## OBJECTIF DE LA TÂCHE
Pouvez-vous recopier, dans le texte sur les engagements du ministère de la Femme, le passage qui va de « Les engagements pris » jusqu'à « pratiques et efficaces. » inclus ?

## BLOC DE TEXTE
'''

Les engagements pris par le ministère de la Femme en coordination avec tous les ministères concernés:
-La coordination avec le ministère de l’Intérieur pour verser des subventions aux unités spécialisées pour enquêter sur les infractions de violence à l’égard des femmes afin d’améliorer leurs conditions de travail et de poursuivre les sessions de formation.
– Former un « Task Force » au sein du ministère de la Femme avec la participation de toutes les parties concernées, en particulier de la société civile pour redéfinir les priorités et procéder à une évaluation des raisons de l’inefficacité dans l’application des mesures de la loi n ° 58 de 2017. Chaque participant(e)s contribuera, selon son domaine de spécialisation, afin d’élaborer des plans de travail pratiques et efficaces.
– Inscrire la non-suspension des procédures contentieuses pour les cas de violence à l’égard des femmes comme étant une exception dans le décret-loi relatif à la suspension des procédures et des délais adopté par le conseil ministériel dans le cadre de la lutte contre le COVID-19. Ceci devra se faire après consultation avec le ministère de la Justice.
– Coordination avec la ministre de la Justice afin de mettre en application le dispositif d’éloignement du conjoint violent.
– Établir un partenariat avec « Médecins du Monde » afin d’aider les femmes sur le plan médical en raison de l’arrêt de travail des centres de santé sexuelle et reproductive. Ce partenariat s’effectuera en mettant à disposition des cliniques mobiles pour permettre aux médecins d’intervenir à temps et pour distribuer l’équipement médical dans les zones de travail.
-S’engager à faire le contrôle et le suivi nécessaires après la mise en place de ces mécanismes.
-Elaborer une convention avec la Banque Tunisienne de Solidarité(BTS) pour apporter une aide financière aux femmes dans le besoin sous forme de prêts sans intérêts.
– Elaborer une convention avec la Banque Tunisienne de Solidarité (BTS) et ENDA Tamweel pour mettre en place des mesures facilitant l’obtention de prêts pour les femmes propriétaires de petites et moyennes entreprises. En outre, permettre à ces femmes de bénéficier d’une période de non remboursement pouvant atteindre les 6 mois afin d’assurer la poursuite de leurs activités ou la reprise de celles-ci après la crise sanitaire. Par ailleurs, le ministère de la Femme fournira à ces femmes une aide financière à travers le programme « RAIDA ».

'''

## CONTENU PRÉSENTÉ
'''

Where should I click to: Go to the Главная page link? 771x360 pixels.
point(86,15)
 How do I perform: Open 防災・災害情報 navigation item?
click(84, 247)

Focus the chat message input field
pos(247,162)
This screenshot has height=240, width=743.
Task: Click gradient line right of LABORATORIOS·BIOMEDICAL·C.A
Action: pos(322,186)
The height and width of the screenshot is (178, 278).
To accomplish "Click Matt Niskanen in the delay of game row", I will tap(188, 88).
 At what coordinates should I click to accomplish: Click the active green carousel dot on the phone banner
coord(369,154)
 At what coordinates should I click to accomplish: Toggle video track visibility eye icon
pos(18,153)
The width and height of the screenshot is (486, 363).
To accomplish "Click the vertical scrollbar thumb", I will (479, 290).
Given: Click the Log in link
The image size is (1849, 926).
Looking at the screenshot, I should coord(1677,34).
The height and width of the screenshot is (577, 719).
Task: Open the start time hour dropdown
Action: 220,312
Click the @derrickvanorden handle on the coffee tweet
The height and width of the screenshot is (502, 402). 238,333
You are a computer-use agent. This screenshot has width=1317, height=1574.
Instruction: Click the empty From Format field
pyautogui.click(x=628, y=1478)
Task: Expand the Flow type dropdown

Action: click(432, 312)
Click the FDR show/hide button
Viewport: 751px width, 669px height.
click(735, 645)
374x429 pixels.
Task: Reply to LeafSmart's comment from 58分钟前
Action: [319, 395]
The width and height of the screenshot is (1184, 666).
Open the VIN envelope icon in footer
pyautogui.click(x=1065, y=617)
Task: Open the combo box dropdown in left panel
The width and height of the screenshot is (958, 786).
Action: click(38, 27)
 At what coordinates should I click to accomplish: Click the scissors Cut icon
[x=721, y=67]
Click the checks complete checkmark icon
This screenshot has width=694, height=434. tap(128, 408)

'''

## RÉPONSE CI-DESSOUS
Les engagements pris par le ministère de la Femme en coordination avec tous les ministères concernés:
-La coordination avec le ministère de l’Intérieur pour verser des subventions aux unités spécialisées pour enquêter sur les infractions de violence à l’égard des femmes afin d’améliorer leurs conditions de travail et de poursuivre les sessions de formation.
– Former un « Task Force » au sein du ministère de la Femme avec la participation de toutes les parties concernées, en particulier de la société civile pour redéfinir les priorités et procéder à une évaluation des raisons de l’inefficacité dans l’application des mesures de la loi n ° 58 de 2017. Chaque participant(e)s contribuera, selon son domaine de spécialisation, afin d’élaborer des plans de travail pratiques et efficaces.